- [Aufgabe 1] Womit soll man laut stev.glasow im Forumsthread zum Kürzen von Arrays die neu angelegten Arrays füllen?
- [Aufgabe 2] Entnimm dem Forumsthread zum Kürzen von Arrays Wort für Wort alles von "## -horn- (18." bis hinunter zu "ist das möglich?".
- [Aufgabe 3] Schreib den Forumsthread zum Kürzen von Arrays nach seinem letzten Beitrag weiter.

- [Ausgewählter Textauszug]
☆ ☆ ☆ ☆ ☆
# Bereits gefülltes array "beschneiden"?



## -horn- (18. Dez 2008)

moien,

ich komme heute aus dem fragen garnicht mehr raus .
nun würde ich gerne wissen, ob ich ein bereits gefülltes array beschneiden kann, also wenn ich sagen möchte, ich möchte die ersten oder letzten x stellen des arrays löschen und neu inidzieren oder ich möchte in der mitte bestimmte stellen löschen und neu indizieren, ist das möglich?

also wenn
int[] test = {1,2,3,4,5,6,7,8,9}
ist und ich möchte da nun 1 und 2 oder 8 und 9 entfernen, oder in der mitte bestimmte stellen enfernen, dass dann dort
test = {1,2,3,4,5,6}

bei heraus kommt, ginge das?

grüße, Andreas


----------



## stev.glasow (18. Dez 2008)

musst du mit java.util.List arbeiten oder neue arrays anlegen und entsprechend mit System.arraycopy(...) füllen


----------



## Der Müde Joe (18. Dez 2008)

Arrays.copyOf(test, newlength)

EDIT:
oppss.. das ist der nur der cut am schluss


----------



## diggaa1984 (18. Dez 2008)

@Joe

kann es sein dass das System.arrayCopy damit ersetzt wurde? Bin mir nicht sicher, glaube es aber mal gelesen zu haben. Nur mal so rein informativ nachgefragt.

@Joe-ups ... gibt ja noch ein Arrays.copyOfRange(...)
☆ ☆ ☆ ☆ ☆
- [Inhalt des Datensatzes]
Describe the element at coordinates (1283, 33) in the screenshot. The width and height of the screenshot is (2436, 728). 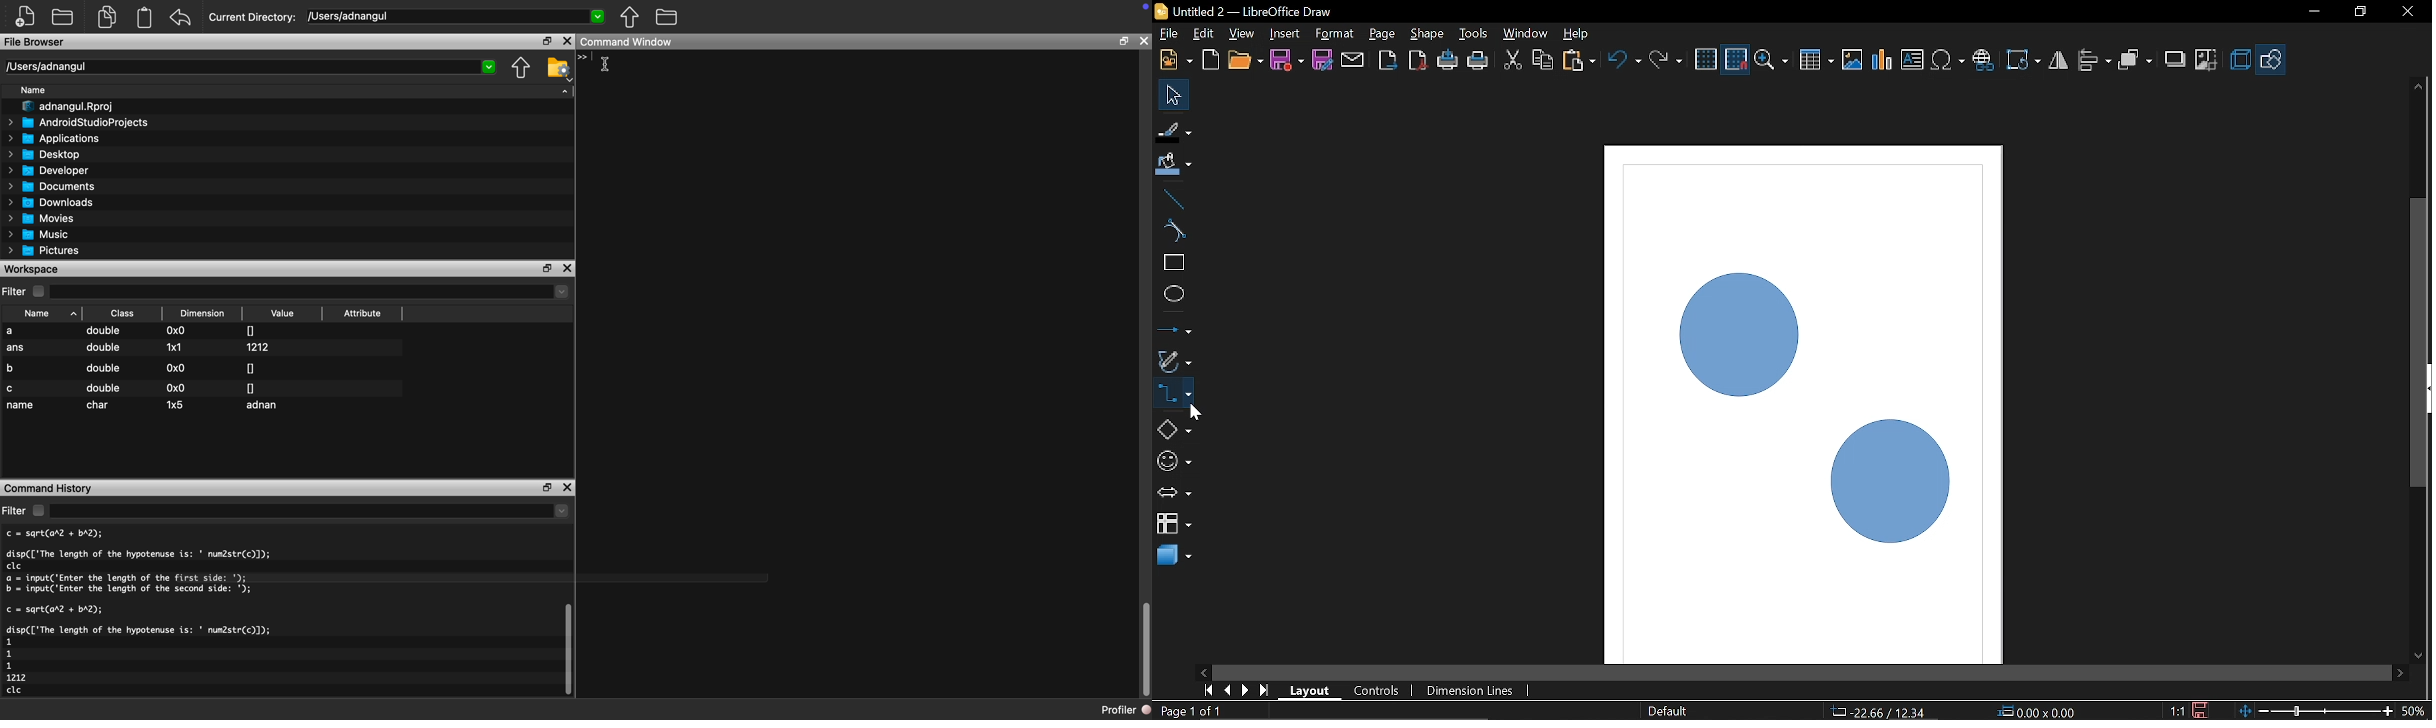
☆ ☆ ☆ ☆ ☆
- [Antwort 1] Mit System.arraycopy(...).

- [Antwort 2]
## -horn- (18. Dez 2008)

moien,

ich komme heute aus dem fragen garnicht mehr raus .
nun würde ich gerne wissen, ob ich ein bereits gefülltes array beschneiden kann, also wenn ich sagen möchte, ich möchte die ersten oder letzten x stellen des arrays löschen und neu inidzieren oder ich möchte in der mitte bestimmte stellen löschen und neu indizieren, ist das möglich?

- [Antwort 3]
mir dolcht ein herausschneiden eines bereiches geht da nicht direkt, nur das herauskopieren eines bereiches, aber nicht 2er teilbereiche


----------



## -horn- (18. Dez 2008)

stevg hat gesagt.:
			
		

> musst du mit java.util.List arbeiten oder neue arrays anlegen und entsprechend mit System.arraycopy(...) füllen



genau das anlegen von neuen arrays würd ich gerne vermeiden 

grüße, Andreas


----------



## stev.glasow (18. Dez 2008)

geht aber nicht da arrays eine feste größe haben. du kannst natürlich auch innerhalb des arrays hin und her kopieren aber dann ist der array immer zu groß bzw zu klein wenn neue sachen hinzukommen.
ich würde halt mit einer java.util.List implementierung arbeiten, die nehmen dir solche aufgaben ab.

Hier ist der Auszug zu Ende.